Our analysis demonstrates that the LSTM autoencoder is highly effective in generating natural text from a secret bit stream, with low perplexity, high capacity, and excellent coherence scores highlighting its ability to produce accurate and coherent text. This effectiveness underscores the model’s potential for text hiding applications, ensuring that the hidden message remains secure and undetectable while appearing natural to observers. The model’s high accuracy in recovering the original bit stream further reinforces its reliability in preserving the integrity of the secret information.
Scalability presents a unique challenge in our framework, particularly with the use of language models. Our algorithm begins with a vocabulary set that includes all possible tokens appearing in the stegotext, which can be words or punctuation marks. To handle large datasets, tokens are divided into disjoint blocks, with each token appearing exactly once per block. The size of each block is determined by dividing the total vocabulary size by the number of blocks. As the dataset grows, managing the relationship between the number of bits and tokens becomes crucial. Larger datasets require more blocks, increasing the complexity and computational power needed for processing.
For future work, we intend to explore how different encoding strategies affect the model’s performance and to investigate improvements to the autoencoder’s architecture for enhanced efficiency and security. Additionally, we will evaluate the model’s adaptability to various types of carrier files and languages to increase its applicability and robustness. We also plan to focus on optimizing token distribution and block management strategies to improve scalability while ensuring operational efficiency.
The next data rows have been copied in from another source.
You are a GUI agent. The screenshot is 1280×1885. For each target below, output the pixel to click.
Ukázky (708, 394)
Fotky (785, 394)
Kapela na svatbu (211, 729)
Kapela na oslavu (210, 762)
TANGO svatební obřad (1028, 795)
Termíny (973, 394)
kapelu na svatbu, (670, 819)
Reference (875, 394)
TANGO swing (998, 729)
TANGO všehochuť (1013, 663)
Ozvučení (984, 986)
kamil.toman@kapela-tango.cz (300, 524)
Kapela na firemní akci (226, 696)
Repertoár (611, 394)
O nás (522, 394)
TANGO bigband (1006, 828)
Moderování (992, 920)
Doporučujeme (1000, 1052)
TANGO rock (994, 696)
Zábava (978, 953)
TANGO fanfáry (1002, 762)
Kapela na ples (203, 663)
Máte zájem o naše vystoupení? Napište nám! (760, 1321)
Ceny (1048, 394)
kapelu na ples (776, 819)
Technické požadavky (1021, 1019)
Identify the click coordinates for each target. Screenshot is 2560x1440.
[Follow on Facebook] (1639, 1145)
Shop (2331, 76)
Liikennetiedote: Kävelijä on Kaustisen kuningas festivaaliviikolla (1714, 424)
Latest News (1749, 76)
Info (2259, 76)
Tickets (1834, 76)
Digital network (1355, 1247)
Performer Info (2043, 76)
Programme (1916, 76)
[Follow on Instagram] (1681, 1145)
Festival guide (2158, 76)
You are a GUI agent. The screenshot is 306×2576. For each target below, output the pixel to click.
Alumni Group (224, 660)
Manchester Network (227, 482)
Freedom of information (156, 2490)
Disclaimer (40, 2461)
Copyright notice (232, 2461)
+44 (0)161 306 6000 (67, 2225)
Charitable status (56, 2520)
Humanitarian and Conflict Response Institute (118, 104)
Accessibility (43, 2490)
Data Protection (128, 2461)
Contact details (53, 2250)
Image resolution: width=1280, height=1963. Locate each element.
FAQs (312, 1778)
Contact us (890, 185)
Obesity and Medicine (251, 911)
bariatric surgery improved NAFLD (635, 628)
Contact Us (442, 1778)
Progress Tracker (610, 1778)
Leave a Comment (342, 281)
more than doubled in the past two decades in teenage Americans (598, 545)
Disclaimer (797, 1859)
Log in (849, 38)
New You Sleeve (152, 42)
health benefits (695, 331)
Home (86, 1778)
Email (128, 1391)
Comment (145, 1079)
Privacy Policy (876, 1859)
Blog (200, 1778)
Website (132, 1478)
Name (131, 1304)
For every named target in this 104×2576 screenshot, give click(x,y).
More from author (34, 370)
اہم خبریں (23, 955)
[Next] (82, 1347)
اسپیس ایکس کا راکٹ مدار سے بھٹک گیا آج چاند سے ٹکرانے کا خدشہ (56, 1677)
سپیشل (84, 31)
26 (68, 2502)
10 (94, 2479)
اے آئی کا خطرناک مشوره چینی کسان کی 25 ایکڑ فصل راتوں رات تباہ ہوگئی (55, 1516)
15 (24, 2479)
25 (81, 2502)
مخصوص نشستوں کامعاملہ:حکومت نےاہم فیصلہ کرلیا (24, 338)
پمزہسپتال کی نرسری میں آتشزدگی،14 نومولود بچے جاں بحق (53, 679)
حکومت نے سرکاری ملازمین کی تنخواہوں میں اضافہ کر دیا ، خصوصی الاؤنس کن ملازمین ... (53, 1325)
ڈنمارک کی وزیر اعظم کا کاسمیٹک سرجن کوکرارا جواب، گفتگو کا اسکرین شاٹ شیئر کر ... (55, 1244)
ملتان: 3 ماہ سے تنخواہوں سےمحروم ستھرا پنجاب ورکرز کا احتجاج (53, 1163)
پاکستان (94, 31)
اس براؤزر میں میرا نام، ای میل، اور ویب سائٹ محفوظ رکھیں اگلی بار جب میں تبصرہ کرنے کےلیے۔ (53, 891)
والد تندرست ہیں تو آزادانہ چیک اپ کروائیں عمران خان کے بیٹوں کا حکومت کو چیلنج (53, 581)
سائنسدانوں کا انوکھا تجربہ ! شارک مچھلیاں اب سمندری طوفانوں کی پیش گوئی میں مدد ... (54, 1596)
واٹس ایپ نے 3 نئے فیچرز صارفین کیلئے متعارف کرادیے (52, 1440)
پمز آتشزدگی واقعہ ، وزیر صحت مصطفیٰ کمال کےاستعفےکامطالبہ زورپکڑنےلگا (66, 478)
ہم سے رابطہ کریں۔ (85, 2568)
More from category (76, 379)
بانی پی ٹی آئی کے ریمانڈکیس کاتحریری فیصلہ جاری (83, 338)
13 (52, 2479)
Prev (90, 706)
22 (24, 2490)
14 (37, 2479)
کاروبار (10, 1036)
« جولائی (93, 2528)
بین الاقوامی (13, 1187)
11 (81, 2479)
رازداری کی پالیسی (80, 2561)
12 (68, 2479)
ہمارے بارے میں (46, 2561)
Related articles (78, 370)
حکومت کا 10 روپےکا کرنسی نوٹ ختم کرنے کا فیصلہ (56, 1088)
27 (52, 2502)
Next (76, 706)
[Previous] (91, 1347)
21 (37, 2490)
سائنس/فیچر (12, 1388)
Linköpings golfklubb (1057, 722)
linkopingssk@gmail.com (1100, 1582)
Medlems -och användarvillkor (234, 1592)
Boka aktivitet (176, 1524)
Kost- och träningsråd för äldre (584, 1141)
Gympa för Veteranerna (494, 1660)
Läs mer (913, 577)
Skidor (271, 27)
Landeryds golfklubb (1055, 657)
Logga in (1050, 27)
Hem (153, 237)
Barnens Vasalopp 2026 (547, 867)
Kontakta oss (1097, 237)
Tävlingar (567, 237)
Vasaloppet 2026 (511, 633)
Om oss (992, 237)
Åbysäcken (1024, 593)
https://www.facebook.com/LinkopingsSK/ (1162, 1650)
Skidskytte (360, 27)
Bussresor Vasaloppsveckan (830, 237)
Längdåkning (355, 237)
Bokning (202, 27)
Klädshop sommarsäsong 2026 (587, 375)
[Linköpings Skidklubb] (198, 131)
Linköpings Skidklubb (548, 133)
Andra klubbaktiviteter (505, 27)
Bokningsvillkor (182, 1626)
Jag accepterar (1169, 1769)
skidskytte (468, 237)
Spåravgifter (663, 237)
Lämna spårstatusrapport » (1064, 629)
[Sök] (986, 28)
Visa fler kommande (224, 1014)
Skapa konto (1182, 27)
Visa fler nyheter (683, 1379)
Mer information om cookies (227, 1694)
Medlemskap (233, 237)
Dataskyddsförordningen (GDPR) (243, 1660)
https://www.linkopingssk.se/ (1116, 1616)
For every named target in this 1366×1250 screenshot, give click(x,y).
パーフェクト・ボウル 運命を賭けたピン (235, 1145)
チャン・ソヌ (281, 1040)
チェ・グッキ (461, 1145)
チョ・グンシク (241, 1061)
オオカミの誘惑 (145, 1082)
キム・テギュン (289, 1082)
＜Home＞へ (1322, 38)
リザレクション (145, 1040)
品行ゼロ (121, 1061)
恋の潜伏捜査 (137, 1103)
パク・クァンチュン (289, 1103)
Our aim is to refine these approaches to better manage computational load and tackle the complexities arising from larger datasets and more advanced language models.

Author Contributions

Conceptualization, M.A. and O.S.; methodology, M.A. and O.S.; software, M.A. and O.S.; validation, M.A. and O.S.; formal analysis, M.A. and O.S.; investigation, M.A. and O.S.; resources, M.A. and O.S.; data curation, M.A. and O.S.; writing—original draft preparation, M.A. and O.S.; writing—review and editing, M.A. and O.S.; visualization, M.A. and O.S.; supervision, M.A. and O.S.; project administration, M.A. and O.S.; funding acquisition, M.A. and O.S. All authors have read and agreed to the published version of the manuscript.

Funding

This research was funded by the Deanship of Scientific Research at Birzeit University.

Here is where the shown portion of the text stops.